Abstract The oxide film coated on the surface of zero-valent iron (ZVI) greatly limits the reducibility of ZVI. Application of iron-based materials especially microscale or nanoscale for water treatment can be more effective when modified with activated carbon (AC). In the study, the removal efficiency of Cr(VI) was significantly enhanced by mZVI/AC composite synthesized by ball milling (BM) under acidic and anaerobic conditions, and reached 94.01% within 120 min.

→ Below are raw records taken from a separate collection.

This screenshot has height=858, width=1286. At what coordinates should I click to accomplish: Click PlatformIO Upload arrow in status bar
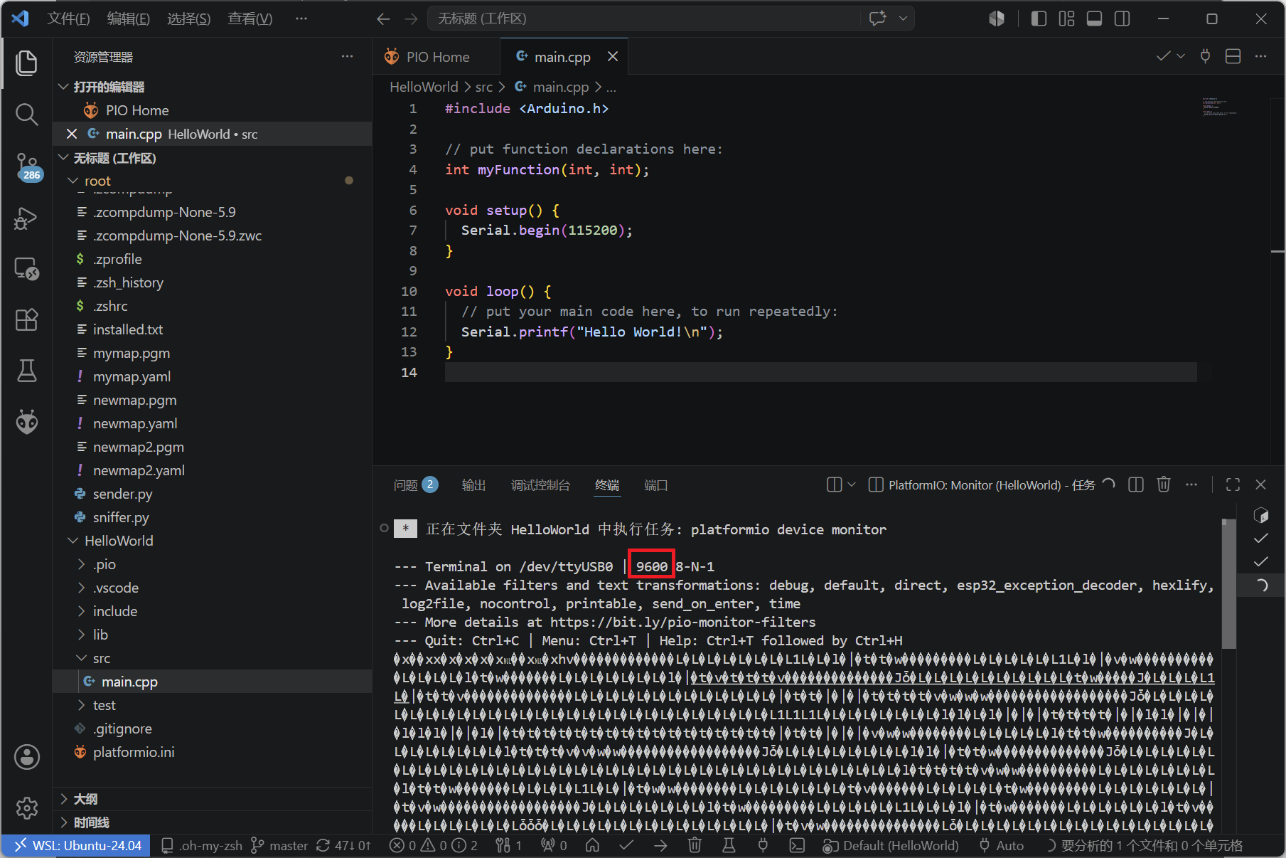click(660, 845)
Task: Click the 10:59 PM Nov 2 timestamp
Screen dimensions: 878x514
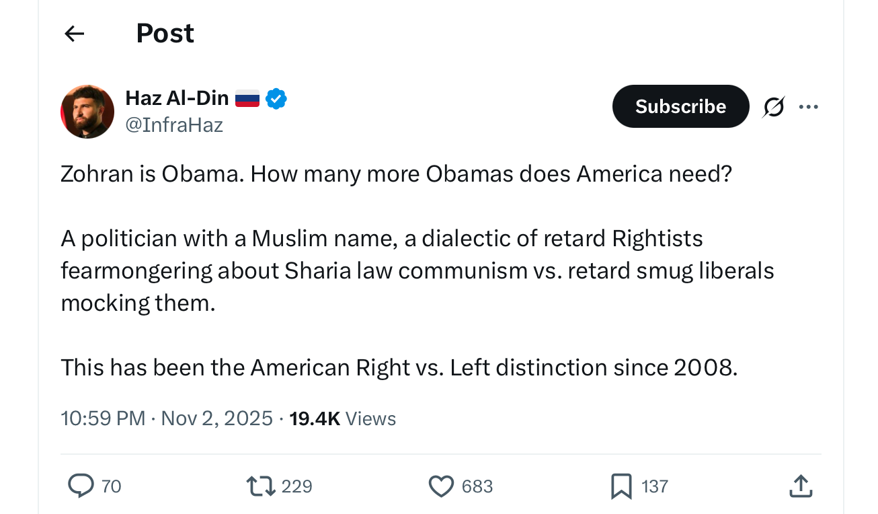Action: pyautogui.click(x=167, y=418)
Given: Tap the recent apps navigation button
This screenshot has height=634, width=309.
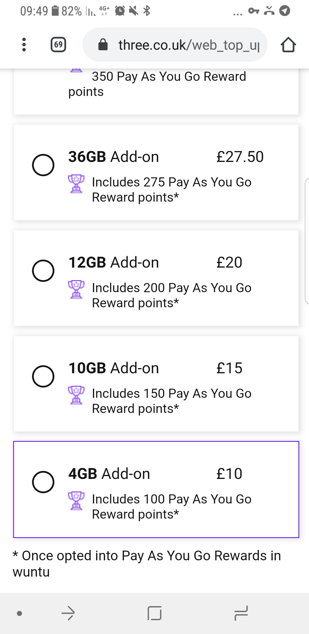Looking at the screenshot, I should [x=241, y=613].
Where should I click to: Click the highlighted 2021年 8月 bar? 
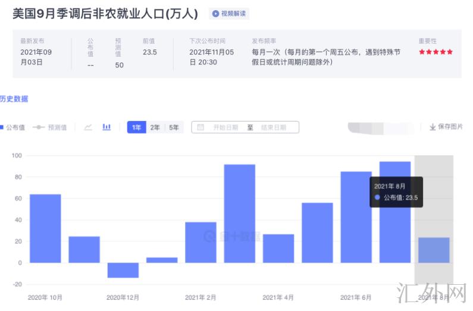[x=434, y=250]
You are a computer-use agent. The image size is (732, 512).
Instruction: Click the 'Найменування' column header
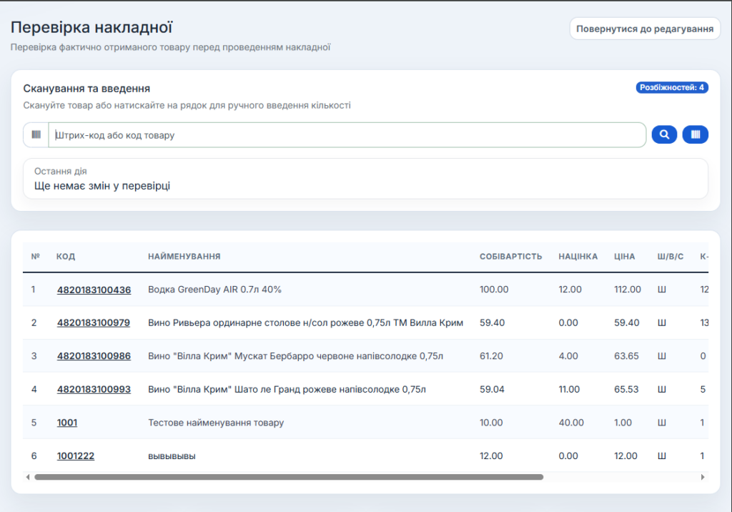(x=184, y=257)
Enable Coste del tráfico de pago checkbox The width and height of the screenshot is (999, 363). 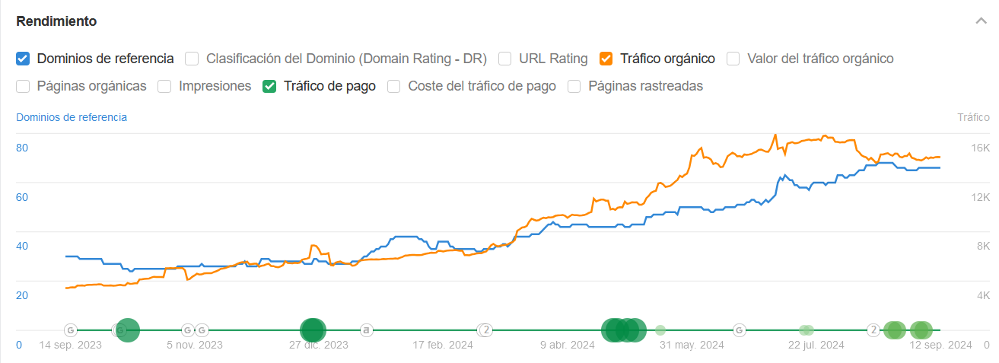click(394, 87)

And BM promoted effective contact or collision between mZVI and AC, which was a necessary condition for strengthening Cr(VI) removal by mZVI/AC. By detecting pH changes and the dissolution of total iron during batch experiments, it was shown that AC enhanced the corrosion of mZVI, accompanied by consumption of H+. Tafel scans further confirmed that the corrosion of mZVI was promoted when coupled with AC. Compared with mZVI, AC enhanced the adsorption-reduction ability, and also enhanced the homogeneous reduction reaction (the role of the secondary reducing agent Fe2+) in the process of Cr(VI) removal by mZVI/AC. Based on X-ray photoelectron spectroscopy (XPS), valence analysis of chromium and 1,10-phenanthroline shielding experiments, the Cr(VI) removal mechanism by mZVI/AC was also unraveled. Furthermore, the reusability of mZVI/AC was limited by the accumulation of (hydr)oxide on its surface and the loss of surface AC, but can be easily rejuvenated by BM again with a small amount of AC. In conclusion, mZVI/AC composite synthesized by BM are a promising green material to remove Cr(VI) from wastewater.